Rozstanie te ściany krzyczą
pękają jak skóra na której
setki niebieskawych nici
wskazują stałą drogę
czerwonemu wędrowcy
to już ostatnia prosta
wśród fal bezwładne dłonie
porzuciły dawno swój ster
pozwalają się nieść wodom
na drugi brzeg
tutaj wszystko jest wyliczone
postukiwanie serca
oddechy na wagę złota
wymuszone uśmiechy
tylko łez jakby zbyt dużo
i tych pocałunków
co smakują jak śmierć
Powyższy tekst stanowi wyłączną własność autora i nie może być wykorzystywany i powielany bez jego zgody. ( Dz. U. 1994 nr 24 poz 83 z póź zm )

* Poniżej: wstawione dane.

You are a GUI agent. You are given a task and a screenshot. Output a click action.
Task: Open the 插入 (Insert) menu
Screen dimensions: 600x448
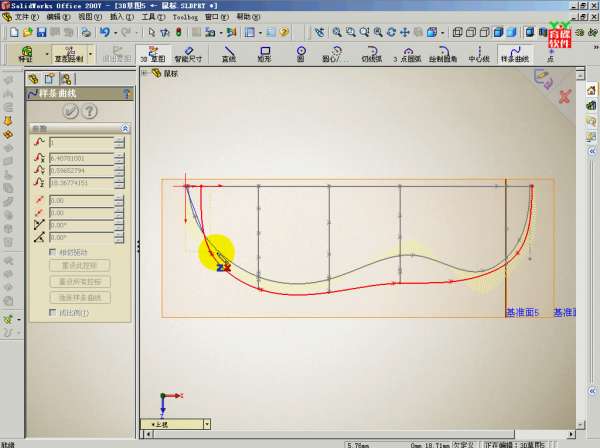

Staram się tę stronę pielęgnować i podtrzymywać, a o tej drugiej zapomnieć - nie jest warta uwagi. Staram się pisać o tych życiowych sprawach w specyficzny sposób, zarówno pod względem formy, jak i doboru słów. "Czerwony wędrowiec" - chodziło mi po prostu o krew, która bez przerwy przepływa przez żyły
Heh, panie Jacku. To jest ta strona Twojego pisania która mi się podoba najbardziej. Kiedy piszesz o życiu i tych "zwykłych" sprawach które dotykają każdego człowieka, przyznam, że czytam po wielokroć. Nie wiem dlaczego "czerwonemu wędrowcy", ale to chyba znaczenia nie ma. Tekst bardzo mi się podoba, a przez przypadek jakiś chyba na czasie...
Tylko zarejestrowani użytkownicy mogą dodawać komentarze. [ Rejestracja | Wejdź ]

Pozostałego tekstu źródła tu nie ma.